* **Goal of the exercise**
Each line from the one that holds "Select the Audience tab" to the end of the records is to be retyped exactly. Pictures are not part of the copy.
━━━━━━━━━━
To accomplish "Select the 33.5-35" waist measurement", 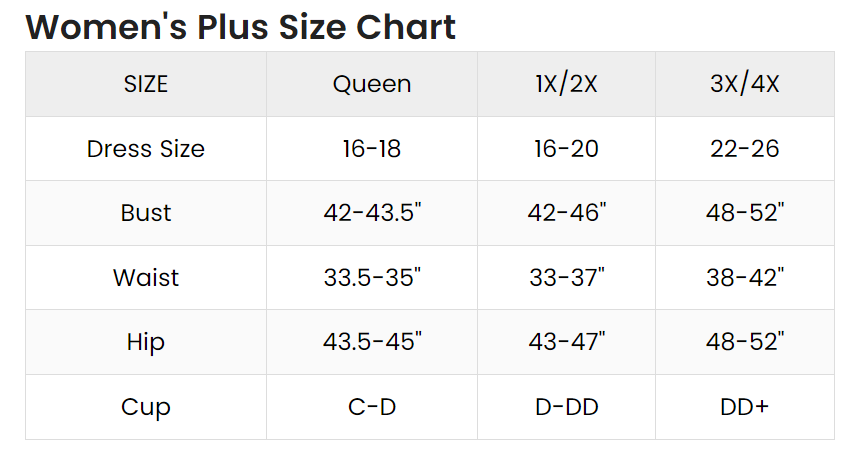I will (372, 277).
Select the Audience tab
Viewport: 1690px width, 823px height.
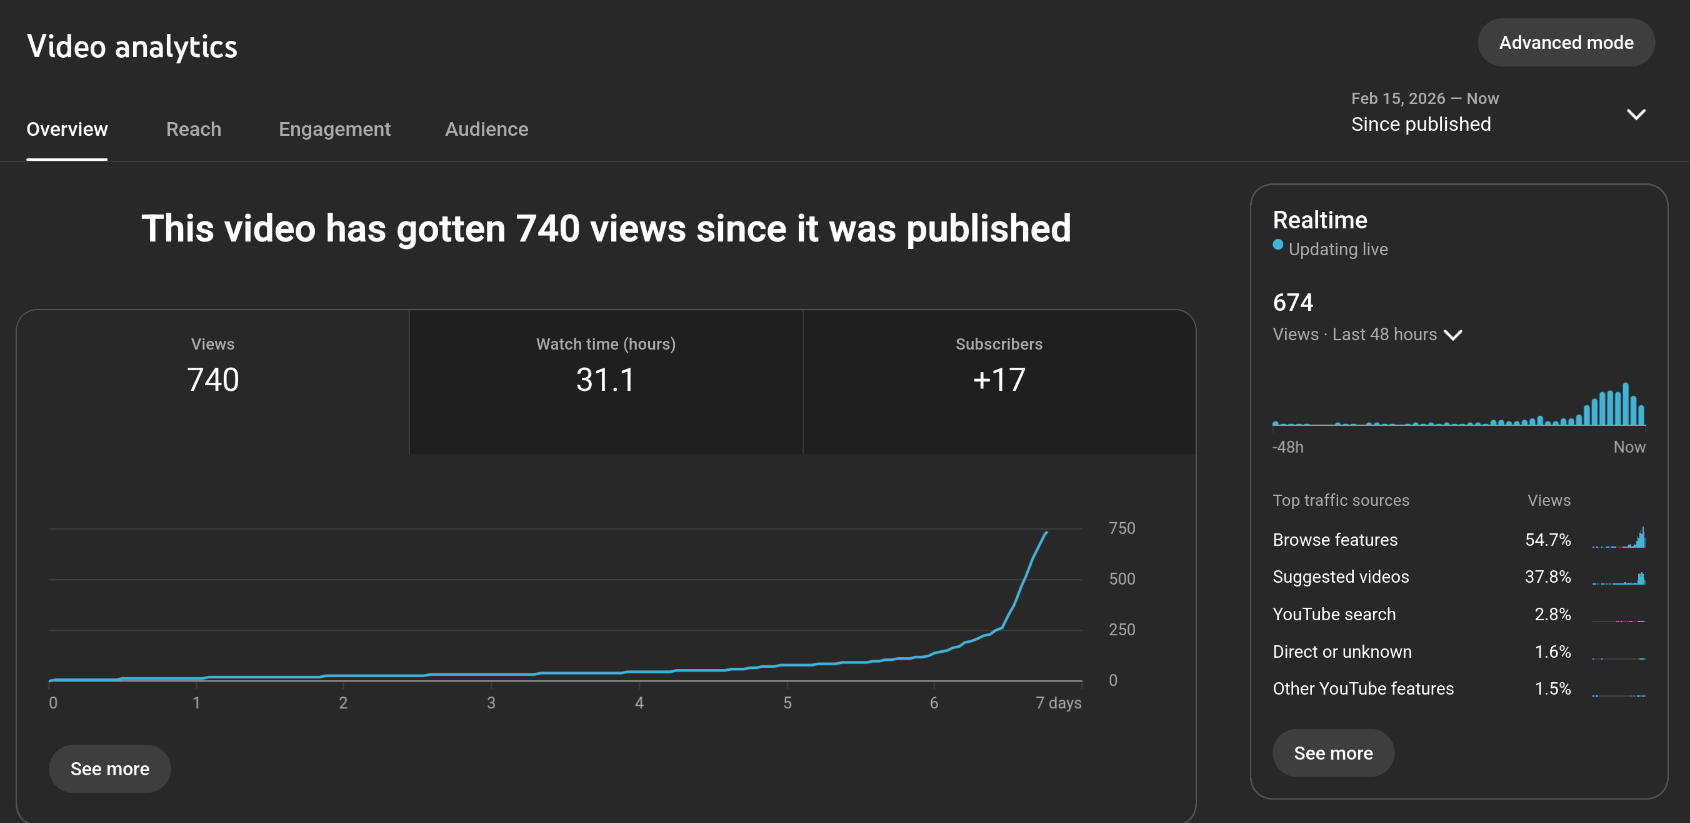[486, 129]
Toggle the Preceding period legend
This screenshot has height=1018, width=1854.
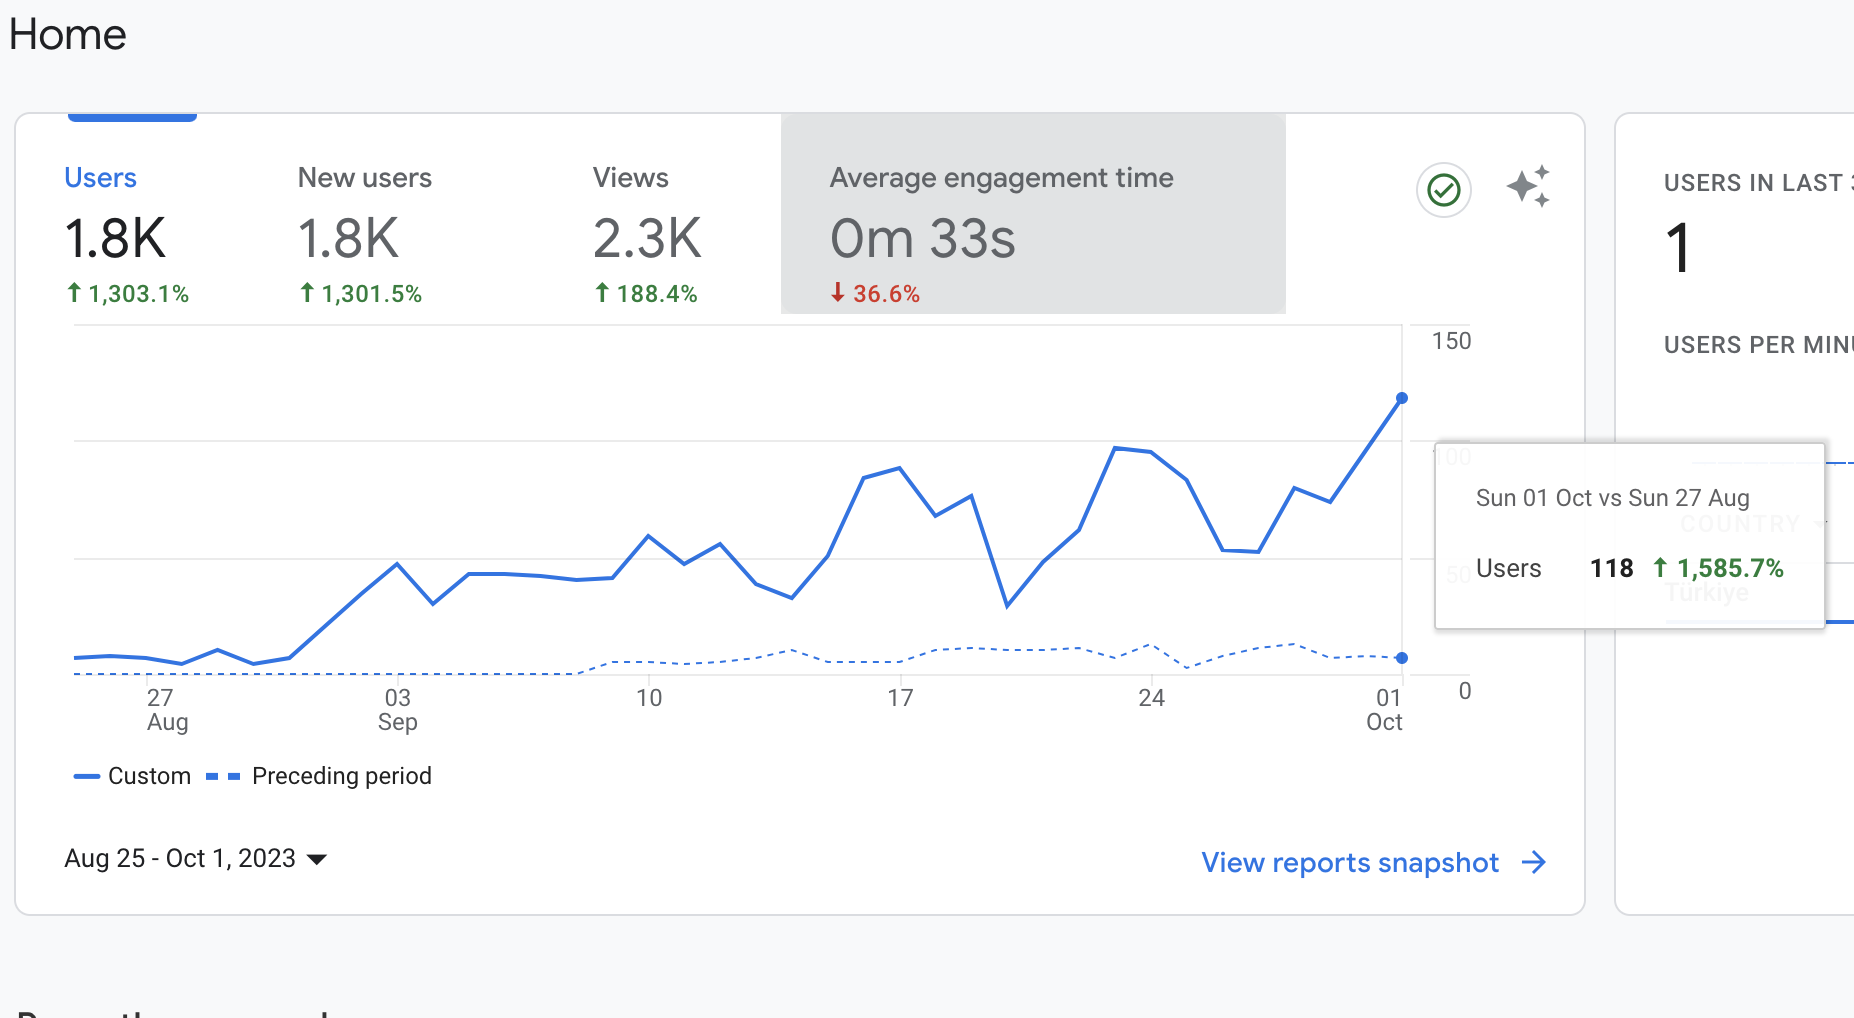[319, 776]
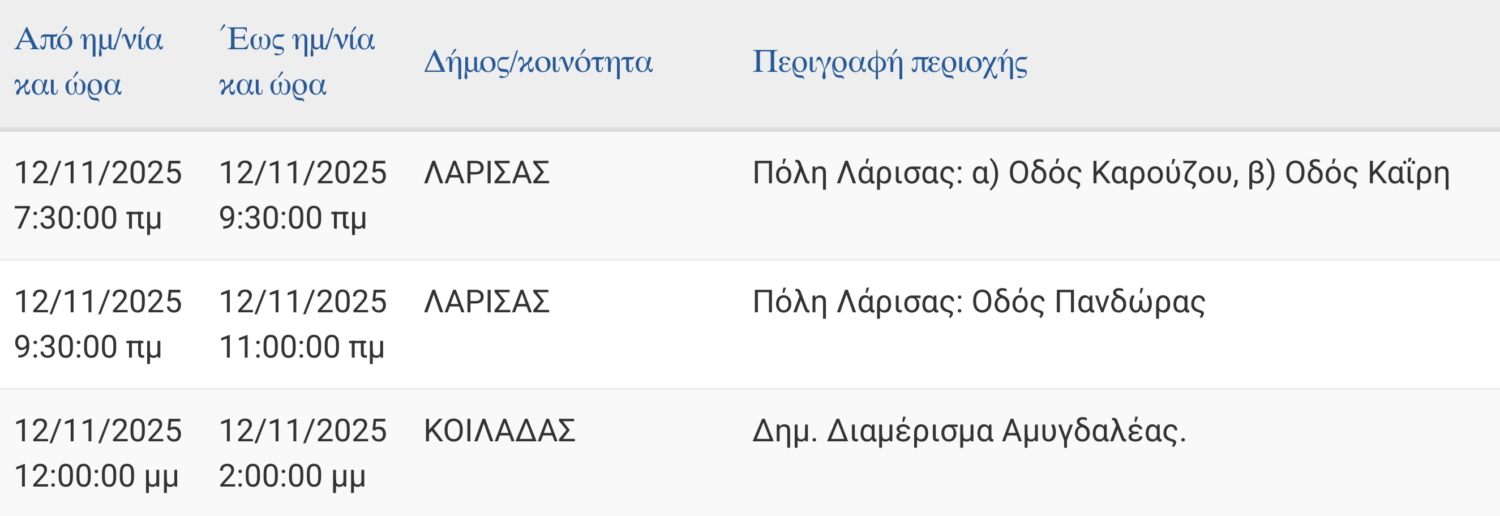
━━━━━━━━━━
* **Output for this task**
Select the Audience tab
Viewport: 1690px width, 823px height.
[486, 129]
Toggle the Preceding period legend
This screenshot has height=1018, width=1854.
[319, 776]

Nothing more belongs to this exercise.